Da dies den Neonazis nicht genügt, versuchen sie nun auch mit ihren Wahnvorstellungen an öffentlichen Diskussionen teilzunehmen, wie am 1. November, als sie wenige Tage vor dem Prozessbeginn gegen die Mörder von Tom und Sonja in Aachen, die Todesstrafe für Kinderschänder forderten. Dies ist angesichts der Verbrechen ihrer nationalsozialistischen Vorbilder blanker Zynismus, denn es waren ihre Idole, die nackte Frauen und Kinder mit Hunden und Knüppeln in die Gaskammern trieben. Durch solche gewagten Forderungen wollen sie ihre mörderische Ideologie wieder gesellschaftsfähig machen. Das Potential aus dem die Neonazis in der rechten Jugendszene schöpfen können ist auch in Mönchengladbach sehr hoch. Rechtsrock ist die Begleitmusik bei Mord und Totschlag. So lebt hier der Rechtsrock-Musiker Dennis Heinrich Joerissen (aktuell Schlagzeuger bei "Oidoxie", vorher bei "Reichswehr"), der bereits wegen eines Überfalles auf ausländische Menschen in Düsseldorf vor Gericht stand. Eine weitere, lokale Rechtsrock-Band mit eigenen Proberäumen nennt sich "Division Germania" und erscheint bei einem Nazi-Label in Thüringen. Proberäume und Rechtsrock-Konzerte dienen als Treffpunkte der rechten Szene und helfen den organisierten Neonazis ihre Ideologie innerhalb der Subkultur zu etablieren.
Das bei dem Aufmarsch am 1. November führende Neonazi-Kader von NPD (Wilibert Kunkel, Stolberg, NPD-Kreisvorsitzender), "Kampfbund Deutscher Sozialisten" (Paul Breuer, Köln) und "Kameradschaft Aachener Land" (Rene Laube) teilnahmen, beweist die sehr gute Verbindung zwischen Mönchengladbacher Neonazis und militanten "Kameraden" aus der Region.
Zudem beteiligten sich Mönchengladbacher Neonazis in letzter Zeit an Aktionen und Aufmärsche in Aachen, Dortmund und Berlin.
Das sich am 1. November immerhin ca.100 couragierte Menschen am Stadttheater, dem ursprünglich geplanten Versammlungsort der Neonazis, einfanden und die Faschisten dadurch nach Rheydt ausweichen mussten, war schon mal ein Anfang.
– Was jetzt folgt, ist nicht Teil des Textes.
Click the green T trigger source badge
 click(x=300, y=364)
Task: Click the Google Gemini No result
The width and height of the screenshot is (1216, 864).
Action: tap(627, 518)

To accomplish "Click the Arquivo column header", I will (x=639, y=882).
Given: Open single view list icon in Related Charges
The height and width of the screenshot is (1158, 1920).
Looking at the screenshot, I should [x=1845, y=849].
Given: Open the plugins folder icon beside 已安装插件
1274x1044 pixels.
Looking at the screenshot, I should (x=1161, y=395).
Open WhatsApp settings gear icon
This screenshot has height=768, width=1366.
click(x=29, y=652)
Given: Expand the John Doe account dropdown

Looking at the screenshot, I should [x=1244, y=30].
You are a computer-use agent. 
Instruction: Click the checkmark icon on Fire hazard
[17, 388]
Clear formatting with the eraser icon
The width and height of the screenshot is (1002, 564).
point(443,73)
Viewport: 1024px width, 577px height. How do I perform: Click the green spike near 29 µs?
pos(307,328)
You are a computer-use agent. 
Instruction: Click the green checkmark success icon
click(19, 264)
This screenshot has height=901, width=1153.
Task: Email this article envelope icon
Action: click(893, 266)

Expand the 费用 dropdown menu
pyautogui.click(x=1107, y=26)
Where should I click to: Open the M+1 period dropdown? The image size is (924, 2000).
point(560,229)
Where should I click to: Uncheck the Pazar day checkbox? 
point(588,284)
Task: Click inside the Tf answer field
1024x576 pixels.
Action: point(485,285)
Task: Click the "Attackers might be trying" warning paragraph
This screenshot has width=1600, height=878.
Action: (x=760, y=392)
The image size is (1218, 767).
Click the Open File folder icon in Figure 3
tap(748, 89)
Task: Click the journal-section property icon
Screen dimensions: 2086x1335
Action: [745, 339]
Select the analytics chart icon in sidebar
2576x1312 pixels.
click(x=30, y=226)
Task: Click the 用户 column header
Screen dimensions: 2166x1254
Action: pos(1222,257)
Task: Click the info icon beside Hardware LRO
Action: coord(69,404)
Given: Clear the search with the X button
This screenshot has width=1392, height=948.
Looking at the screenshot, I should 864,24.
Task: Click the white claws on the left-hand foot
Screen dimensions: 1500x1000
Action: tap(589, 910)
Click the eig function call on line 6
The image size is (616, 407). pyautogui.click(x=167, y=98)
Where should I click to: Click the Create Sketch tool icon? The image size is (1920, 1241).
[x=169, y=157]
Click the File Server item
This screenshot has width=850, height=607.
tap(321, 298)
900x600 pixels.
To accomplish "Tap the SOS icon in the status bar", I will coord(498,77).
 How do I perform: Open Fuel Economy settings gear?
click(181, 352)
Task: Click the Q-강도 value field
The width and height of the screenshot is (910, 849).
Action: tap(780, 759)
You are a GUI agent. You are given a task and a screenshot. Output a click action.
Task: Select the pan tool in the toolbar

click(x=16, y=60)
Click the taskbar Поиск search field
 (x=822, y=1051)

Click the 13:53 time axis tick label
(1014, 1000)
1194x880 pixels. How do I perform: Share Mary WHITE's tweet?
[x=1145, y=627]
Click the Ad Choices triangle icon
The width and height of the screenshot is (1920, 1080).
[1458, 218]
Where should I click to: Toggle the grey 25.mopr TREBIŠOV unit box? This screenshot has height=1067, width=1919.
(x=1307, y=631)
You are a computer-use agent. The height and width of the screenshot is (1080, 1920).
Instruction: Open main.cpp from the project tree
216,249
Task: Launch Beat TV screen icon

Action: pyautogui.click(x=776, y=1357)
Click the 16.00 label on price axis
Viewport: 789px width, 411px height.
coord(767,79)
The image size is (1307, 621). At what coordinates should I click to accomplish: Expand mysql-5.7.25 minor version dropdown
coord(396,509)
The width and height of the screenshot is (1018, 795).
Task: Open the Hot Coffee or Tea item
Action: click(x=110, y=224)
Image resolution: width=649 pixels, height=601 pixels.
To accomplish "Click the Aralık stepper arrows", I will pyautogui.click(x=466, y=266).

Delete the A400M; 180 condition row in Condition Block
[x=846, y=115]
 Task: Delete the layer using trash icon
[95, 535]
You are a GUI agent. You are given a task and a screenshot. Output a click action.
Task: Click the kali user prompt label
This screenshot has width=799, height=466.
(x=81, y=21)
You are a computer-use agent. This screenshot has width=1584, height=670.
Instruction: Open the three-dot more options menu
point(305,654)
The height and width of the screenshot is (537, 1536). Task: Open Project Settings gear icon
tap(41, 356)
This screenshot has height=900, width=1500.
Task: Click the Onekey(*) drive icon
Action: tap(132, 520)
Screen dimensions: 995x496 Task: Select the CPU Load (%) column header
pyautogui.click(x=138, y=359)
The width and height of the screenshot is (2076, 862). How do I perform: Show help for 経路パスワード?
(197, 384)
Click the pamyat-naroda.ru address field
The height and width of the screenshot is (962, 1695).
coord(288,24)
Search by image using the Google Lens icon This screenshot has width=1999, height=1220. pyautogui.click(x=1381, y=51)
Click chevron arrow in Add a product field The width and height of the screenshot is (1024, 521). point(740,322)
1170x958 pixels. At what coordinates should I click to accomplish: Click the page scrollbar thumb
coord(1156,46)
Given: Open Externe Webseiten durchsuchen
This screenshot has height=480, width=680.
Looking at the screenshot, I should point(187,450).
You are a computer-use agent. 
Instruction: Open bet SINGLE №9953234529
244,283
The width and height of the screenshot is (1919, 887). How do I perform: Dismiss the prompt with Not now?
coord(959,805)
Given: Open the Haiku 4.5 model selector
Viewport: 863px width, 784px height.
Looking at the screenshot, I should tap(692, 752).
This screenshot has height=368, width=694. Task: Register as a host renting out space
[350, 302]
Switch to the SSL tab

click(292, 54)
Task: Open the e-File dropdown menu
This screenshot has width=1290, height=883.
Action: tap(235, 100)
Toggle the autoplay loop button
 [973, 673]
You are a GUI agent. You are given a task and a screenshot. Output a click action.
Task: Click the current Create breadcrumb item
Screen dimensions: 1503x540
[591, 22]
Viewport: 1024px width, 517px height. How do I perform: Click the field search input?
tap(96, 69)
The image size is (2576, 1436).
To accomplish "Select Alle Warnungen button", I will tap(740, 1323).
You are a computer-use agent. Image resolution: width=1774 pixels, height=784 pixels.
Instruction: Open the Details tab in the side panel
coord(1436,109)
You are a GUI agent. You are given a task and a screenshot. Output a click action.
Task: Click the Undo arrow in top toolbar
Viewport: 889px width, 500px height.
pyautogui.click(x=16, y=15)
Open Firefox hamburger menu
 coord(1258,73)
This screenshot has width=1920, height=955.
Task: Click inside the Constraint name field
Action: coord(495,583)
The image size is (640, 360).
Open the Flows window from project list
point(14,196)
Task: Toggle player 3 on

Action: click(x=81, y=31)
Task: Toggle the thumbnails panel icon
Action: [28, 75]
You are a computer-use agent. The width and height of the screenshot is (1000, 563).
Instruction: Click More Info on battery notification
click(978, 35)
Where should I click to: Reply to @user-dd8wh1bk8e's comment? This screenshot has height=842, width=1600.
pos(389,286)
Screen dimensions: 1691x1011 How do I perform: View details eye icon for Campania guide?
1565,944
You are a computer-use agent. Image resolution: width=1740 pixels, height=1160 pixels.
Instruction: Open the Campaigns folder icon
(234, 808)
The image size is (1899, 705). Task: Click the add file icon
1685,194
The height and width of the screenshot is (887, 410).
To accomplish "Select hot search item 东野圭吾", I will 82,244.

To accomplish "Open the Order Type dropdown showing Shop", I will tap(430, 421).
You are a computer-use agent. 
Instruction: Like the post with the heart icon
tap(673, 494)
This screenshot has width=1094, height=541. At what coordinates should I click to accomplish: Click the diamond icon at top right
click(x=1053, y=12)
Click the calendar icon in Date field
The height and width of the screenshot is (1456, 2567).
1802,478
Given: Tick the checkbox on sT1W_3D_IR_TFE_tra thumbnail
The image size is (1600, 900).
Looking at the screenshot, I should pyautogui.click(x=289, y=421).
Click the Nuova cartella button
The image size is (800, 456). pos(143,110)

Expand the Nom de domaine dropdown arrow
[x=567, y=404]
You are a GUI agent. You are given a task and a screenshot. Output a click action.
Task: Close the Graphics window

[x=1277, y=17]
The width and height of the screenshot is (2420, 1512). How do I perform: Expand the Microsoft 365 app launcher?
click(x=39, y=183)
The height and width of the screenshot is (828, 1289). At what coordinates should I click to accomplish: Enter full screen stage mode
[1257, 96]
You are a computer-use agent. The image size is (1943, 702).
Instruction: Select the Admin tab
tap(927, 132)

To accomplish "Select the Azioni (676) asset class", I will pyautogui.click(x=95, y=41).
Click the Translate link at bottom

Um eine totale Dominanz von Neonazis und rechten Jugendliche im Straßenbild zu verhindern und damit auch die Gefahr von Übergriffen auf Minderheiten zu reduzieren, gibt es auch in Mönchengladbach noch einiges zu tun. Von der Stadt Mönchengladbach erwarten wir, das Neofaschisten künftig keine öffentlichen Plätze und Straßen mehr für ihre "volksverhetzenden" Aktivitäten zur Verfügung gestellt bekommen. Denn "Faschismus ist keine Meinung, sondern ein Verbrechen !".
Bei den Kommunal- und Europawahlen im kommenden Jahr ist jedenfalls mit einem verstärkten Auftreten neofaschistischer Parteien zu rechnen. Hinsehen und handeln ist angesagt und nicht totschweigen! (VVN-BdA MG).